The C207/A207 Mercedes-Benz E-Class are coupé and convertible models based on the W204 C-Class sedan chassis. It was produced between 2009 and 2017 as the successor to the previous C209/A209 CLK-Class. The body styles of the range are:

 2-door coupé (C207)
 2-door convertible (A207)

Unlike its predecessor, the coupé and cabriolet models were never offered in the high performance Mercedes-AMG versions. E350 and E400 coupé models were also available in all-wheel drive 4MATIC variants from 2012.

It was replaced by the C238/A238 E-Class in 2017 for model year 2018.

Development and launch 
The C207/A207 E-Class shares its platform with the W204 C-Class sedan, featuring identical wheelbases, and similar axle track lengths. While the W212 E-Class sedan is built at the Sindelfingen plant, the E-Class C207 coupé is built in Bremen alongside the W204 C-Class.

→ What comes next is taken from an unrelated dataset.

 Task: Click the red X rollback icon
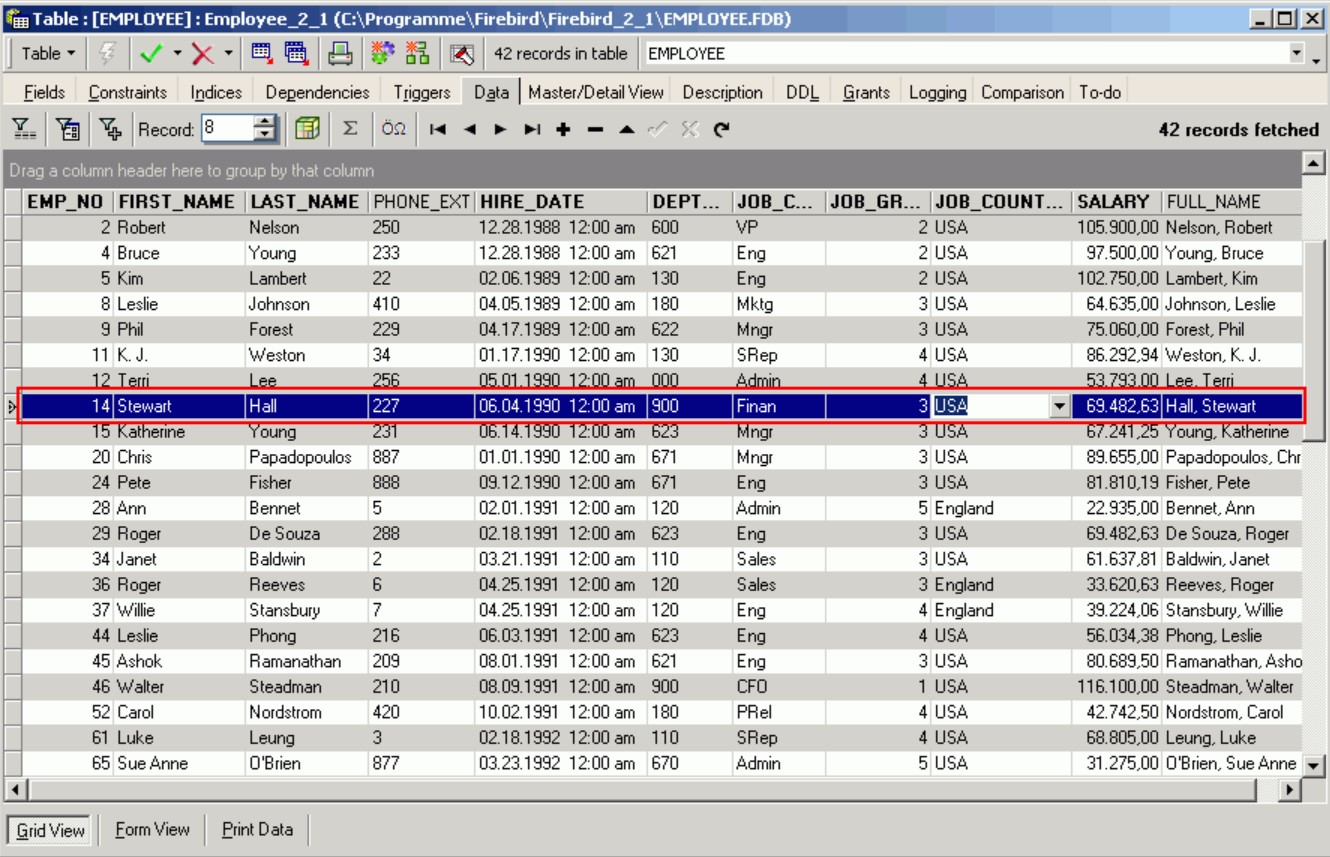tap(203, 54)
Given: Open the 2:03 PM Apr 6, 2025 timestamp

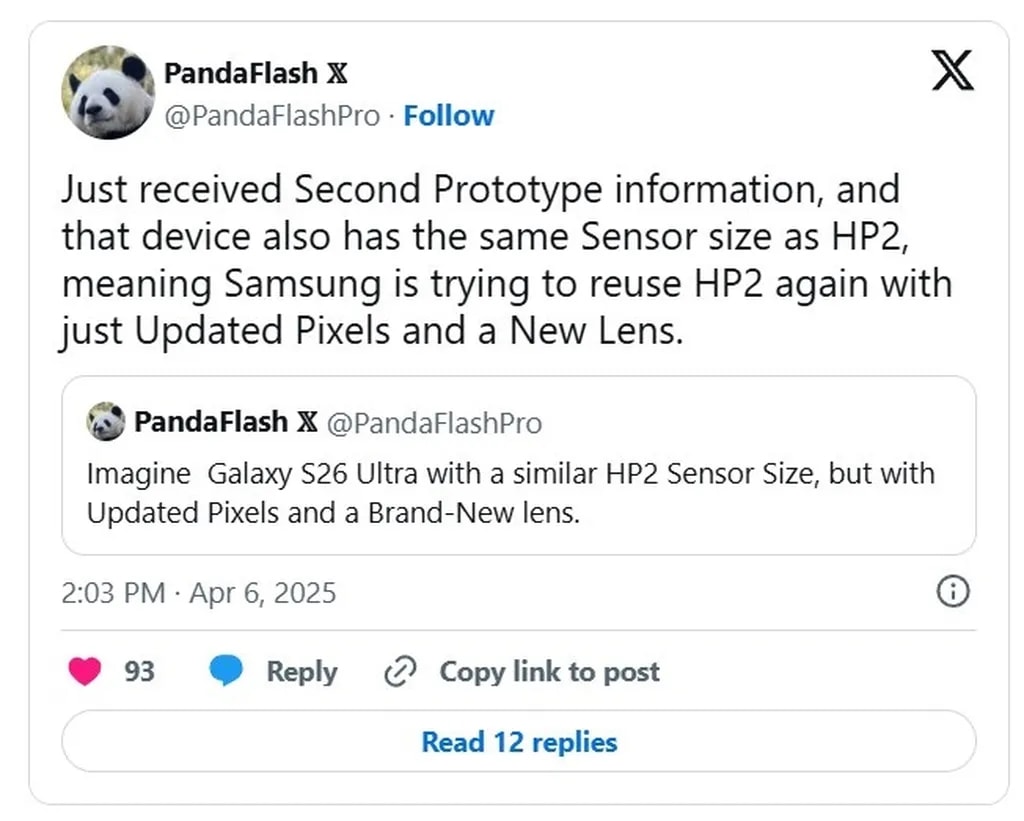Looking at the screenshot, I should pyautogui.click(x=199, y=593).
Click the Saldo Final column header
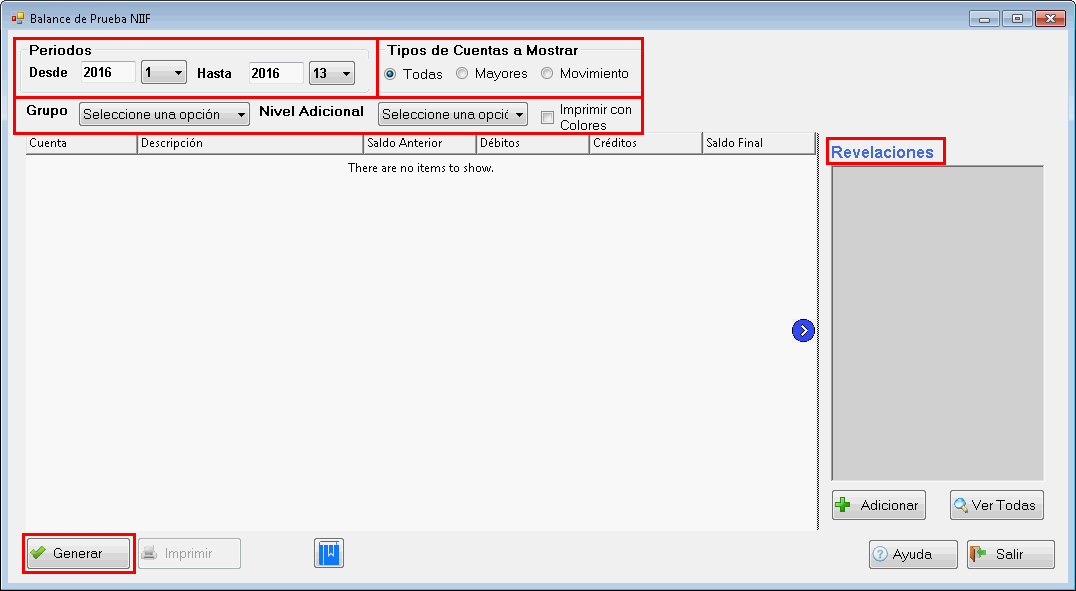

Initial petrol models used the CGI BlueEFFICIENCY name, with the exception of the E 300 BlueEFFICIENCY and E 500. With the introduction of the Mercedes 7G-Tronic automatic transmission in 2011, models subsequently dropped the CGI moniker, along with the BlueEFFICIENCY name after the 2013 facelift. Diesel models with the nine-speed automatic transmission were also called BlueTEC instead of CDI BlueEFFICIENCY, and facelifted models were simply called CDI or BlueTEC.

Mercedes-Benz originally intended for the C207/A207 to be called CLK, but moved over to the E-Class name later during development.

Body styles

Coupé (C207) 
The coupé was introduced at the 2009 Geneva Motor Show.

Convertible (A207) 
The convertible was unveiled at the 2010 North American International Auto Show.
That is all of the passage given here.